Rusia 2018: todo debe cambiar

Por: Héctor A. Martínez
(Sociólogo)

Tengo en mi haber una réplica de un balón de futbol, de los que se usaron en el Mundial de Inglaterra en el 66. Fea la pelota, marca Umbro, de superficie color triste-amarronado, lo cierto es que no tienta a patearla ni a hacer malabares con ella, pero la conservo y cuido con recelo porque además de ser una reliquia, representa un testimonio mudo de lo que significó, no solo el fútbol como espectáculo, sino también que, en esa circunferencia del deleite, se puede apreciar el nivel tecnológico alcanzado en aquellos borrascosos años 60. Por cierto, ahora que los veo en la TV, los partidos de ese entonces parecen jugarse en cámara lenta, si los comparamos con la rapidez estratégica con la que se mueven los equipos hoy en día. Transmisiones rupestres, árbitros mal vestidos, ridículos uniformes, jugadores que aparentaban tener 60 años y periodistas vestidos a lo Humphrey Bogart -¡fumando en la cancha!-,  lo que demuestra que a la FIFA no se le había ocurrido la manera de volverse un emporio imperial para generar plata a raudales. Todo era simpleza.

Los mundiales de fútbol son las vitrinas de los tiempos: ahí podemos apreciar el nivel tecnológico alcanzado en la materialidad de los implementos, en lo desmesurado de la mercadotecnia, en la vacuidad de las estrellas –que ya no quedan muchas, por cierto-, y en lo astral de las transmisiones televisivas y del internet.

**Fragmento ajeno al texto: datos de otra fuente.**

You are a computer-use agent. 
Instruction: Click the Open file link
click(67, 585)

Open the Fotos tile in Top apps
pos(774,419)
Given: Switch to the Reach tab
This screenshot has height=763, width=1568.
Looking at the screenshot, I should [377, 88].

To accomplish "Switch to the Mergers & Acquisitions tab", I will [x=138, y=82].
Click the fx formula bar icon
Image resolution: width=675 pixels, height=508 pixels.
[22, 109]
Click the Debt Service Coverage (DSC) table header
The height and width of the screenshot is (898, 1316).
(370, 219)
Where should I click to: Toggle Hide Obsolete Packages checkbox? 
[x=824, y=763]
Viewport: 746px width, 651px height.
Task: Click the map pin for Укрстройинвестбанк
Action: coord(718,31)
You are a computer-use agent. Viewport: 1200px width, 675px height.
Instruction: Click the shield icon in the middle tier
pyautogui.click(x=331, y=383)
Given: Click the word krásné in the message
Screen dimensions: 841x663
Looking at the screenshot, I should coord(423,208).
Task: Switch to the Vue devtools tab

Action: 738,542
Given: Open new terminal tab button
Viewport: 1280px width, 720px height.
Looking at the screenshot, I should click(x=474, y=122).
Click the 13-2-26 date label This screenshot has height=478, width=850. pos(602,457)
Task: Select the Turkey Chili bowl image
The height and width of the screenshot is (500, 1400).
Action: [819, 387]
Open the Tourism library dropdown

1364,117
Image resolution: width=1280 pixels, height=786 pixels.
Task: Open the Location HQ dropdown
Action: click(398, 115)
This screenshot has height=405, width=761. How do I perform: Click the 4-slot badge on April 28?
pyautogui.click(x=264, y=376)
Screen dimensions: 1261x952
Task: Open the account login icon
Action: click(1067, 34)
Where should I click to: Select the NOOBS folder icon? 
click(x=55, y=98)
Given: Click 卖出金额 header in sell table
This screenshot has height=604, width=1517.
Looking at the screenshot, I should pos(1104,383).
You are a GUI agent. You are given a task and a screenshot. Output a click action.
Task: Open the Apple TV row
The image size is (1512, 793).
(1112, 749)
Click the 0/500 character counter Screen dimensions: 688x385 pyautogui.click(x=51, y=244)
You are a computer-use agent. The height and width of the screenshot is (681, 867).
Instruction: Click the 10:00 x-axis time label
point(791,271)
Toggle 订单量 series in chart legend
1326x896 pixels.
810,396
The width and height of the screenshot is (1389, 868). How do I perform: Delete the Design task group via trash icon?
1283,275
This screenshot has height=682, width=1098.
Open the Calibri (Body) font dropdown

Y como todo va cambiando, es preciso redefinir el concepto de “lo futbolístico”. Este Mundial de Rusia, es portador de cambios sustanciales que nos dejan muchas lecciones desde el punto de vista sociológico y deportivo. Por ejemplo, que lo pequeño ya no es digno de desdén, ni lo grandioso es sinónimo de victoria arrolladora. Los resultados estrepitosos de Alemania, Argentina y España, así lo avalan. Algo cambió en la tecnología “blanda” que ha logrado desbaratar los viejos esquemas que habían sido exitosos hasta hace poco. En algún lugar, alguien puso en ejecución el esquema de defensa en bloques de hasta cinco líneas, y esperar agazapada y pacientemente -como el felino-, para lanzar los mortales ataques de contragolpe. Esa parece ser una de las causas de los desbarajustes en este Mundial.

Pero la evolución -deletérea- ha alcanzado a la misma prensa deportiva. Los periodistas de radio y TV se quedaron hablando sandeces y obsolescencias teóricas, apelando más bien a los engreimientos nacionalistas -como en el caso de los cronistas mexicanos- o pronosticando marcadores utilizando la lógica estocástica de David y Goliat, que ya no es más una lógica sino una fatuidad pasada de moda. Los datos de tiempos pretéritos ya no sirven para vaticinar resultados.

La otra falla es astrológica: fallan las predicciones. Los partidos se comportan como los fenómenos sociales; los resultados se producen por causas múltiples y circunstancias varias. Es dialéctica incomprensible de resultados inesperados que terminan por desconcertarnos. También cambian los fanatismos: las barras de gamberros han dado paso a las camorras en la red; “albicelestes” contra “lusitanos”, todos mostraron los dientes, hasta que los ídolos de barro fueron echados de la patria de Putin y Stalin. Ahí se acabaron las bravatas de cantinas, de Twitter y de Facebook.

El fútbol muta vertiginosamente, a la par que el nuevo orden mundial. Se trata de un proceso autodinámico del nunca acabar. Rusia 2018 nos muestra que los viejos sistemas ya no funcionan como antes, y que los tiempos de una profunda renovación no solo del fútbol, como de la mismísima sociedad, han llegado inexorablemente. Es como apelar a un VAR existencial para ver dónde estamos fallando y qué asuntos humanos debemos comenzar a corregir.